EXERCISE PROMPT:
Pull out all lines from the listing below in which the word "agent" appears.

□ □ □ □

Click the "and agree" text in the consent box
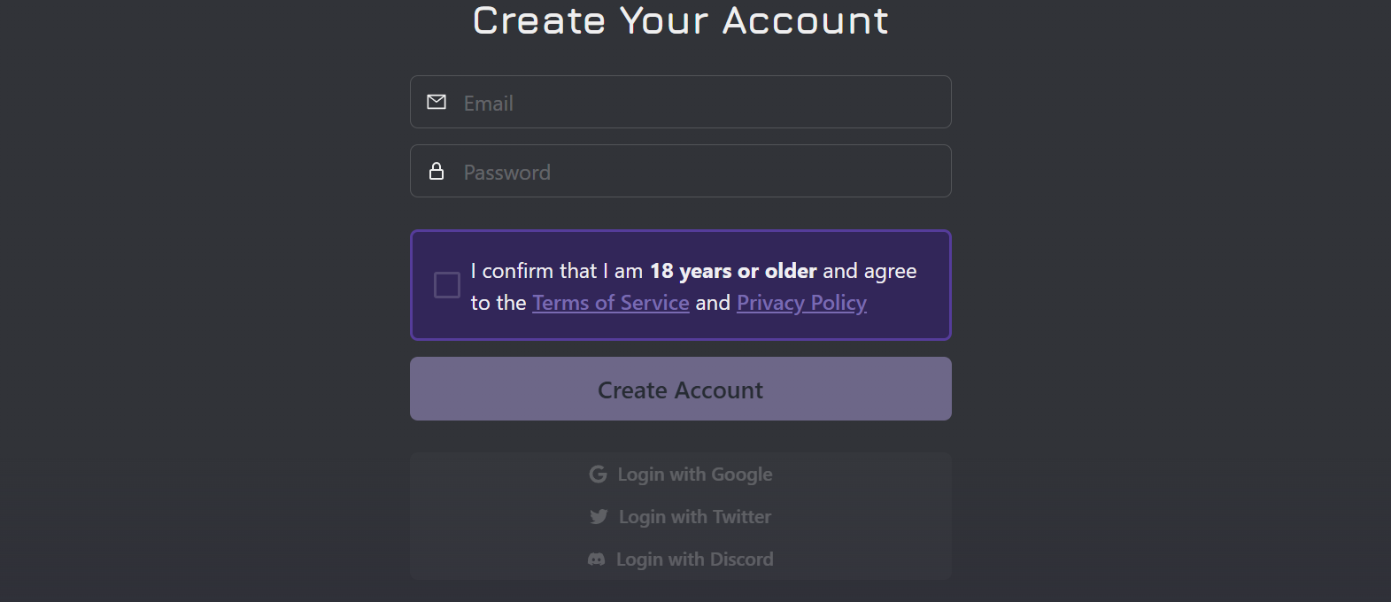The image size is (1391, 602). pos(869,271)
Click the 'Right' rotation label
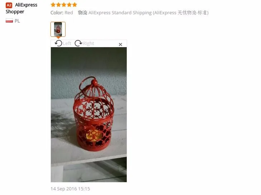Viewport: 261px width, 195px height. point(88,43)
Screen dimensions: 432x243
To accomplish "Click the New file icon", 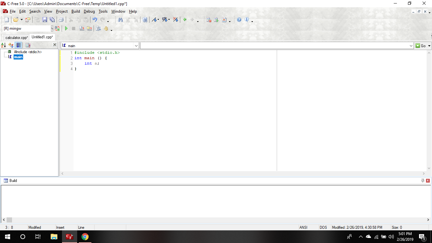I will point(7,19).

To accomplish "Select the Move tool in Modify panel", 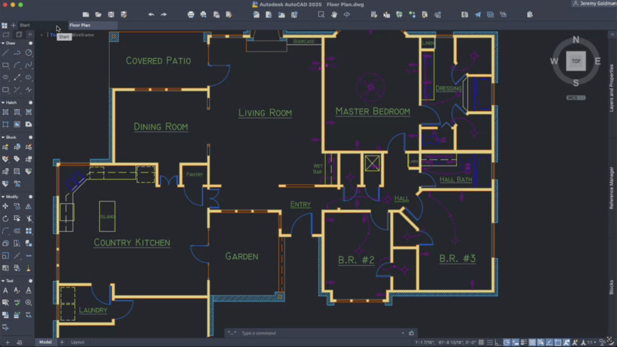I will pos(5,207).
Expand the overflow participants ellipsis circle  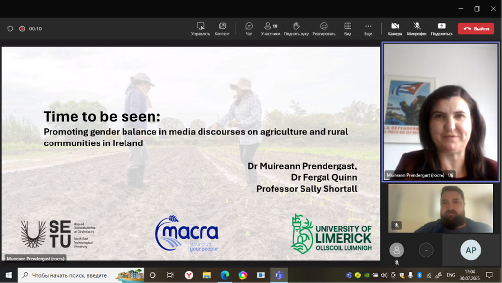426,250
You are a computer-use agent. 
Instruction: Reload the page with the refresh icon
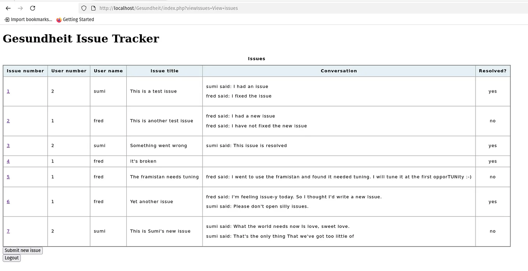32,8
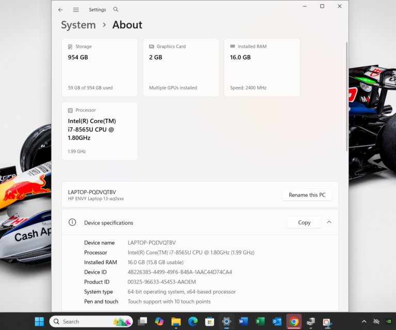Open the Storage info card
Screen dimensions: 396x330
coord(100,67)
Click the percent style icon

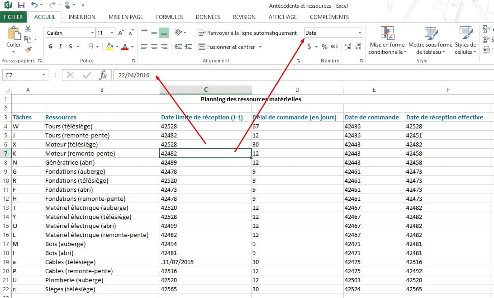[x=324, y=47]
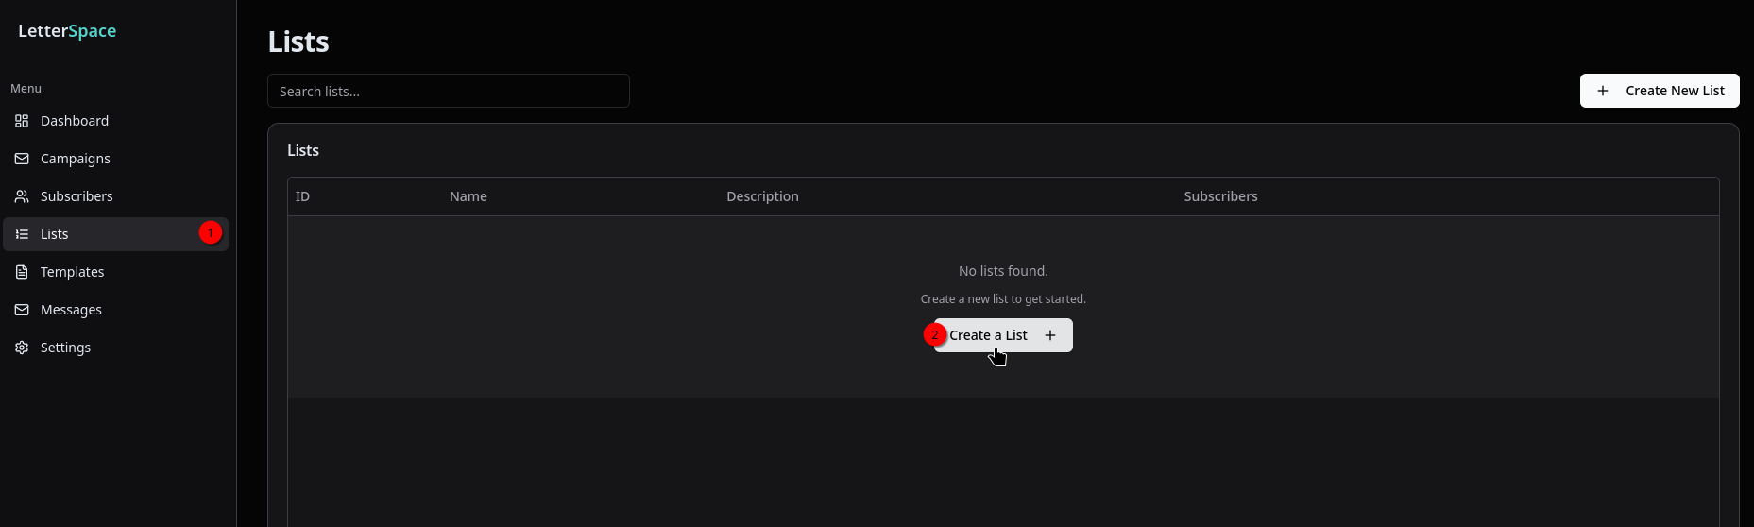The width and height of the screenshot is (1754, 527).
Task: Click the Subscribers column header
Action: click(x=1220, y=196)
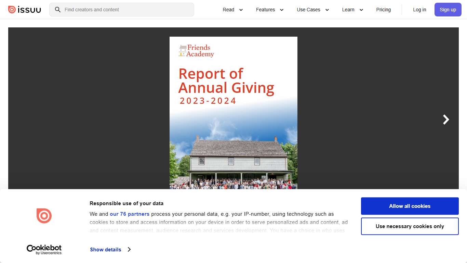
Task: Click the Report of Annual Giving cover page
Action: [233, 113]
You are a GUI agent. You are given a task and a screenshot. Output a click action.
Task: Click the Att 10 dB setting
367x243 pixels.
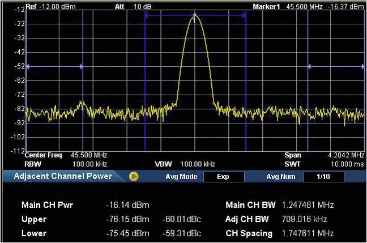(131, 7)
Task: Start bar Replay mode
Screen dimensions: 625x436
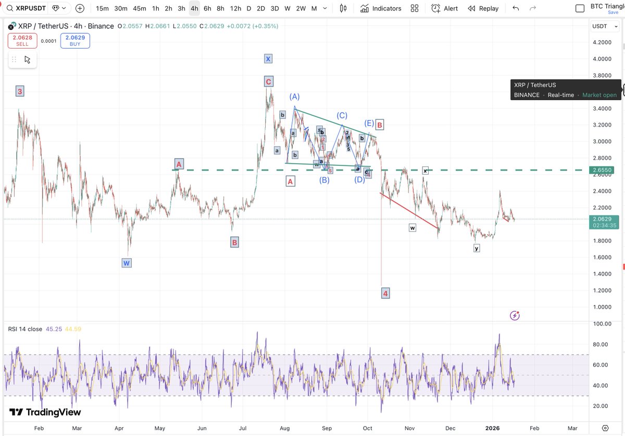Action: point(483,8)
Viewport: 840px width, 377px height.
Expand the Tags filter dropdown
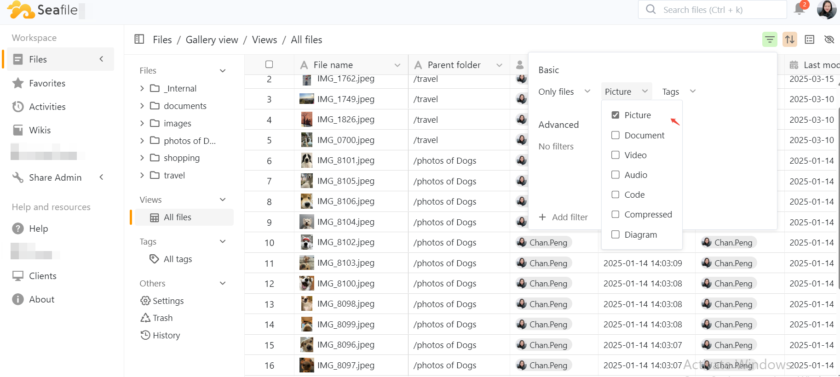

□ □ □ □

EXERCISE ANSWER:
You are a computer-use agent. 
You are a GUI agent. You are given a task and a screenshot. Output a click action.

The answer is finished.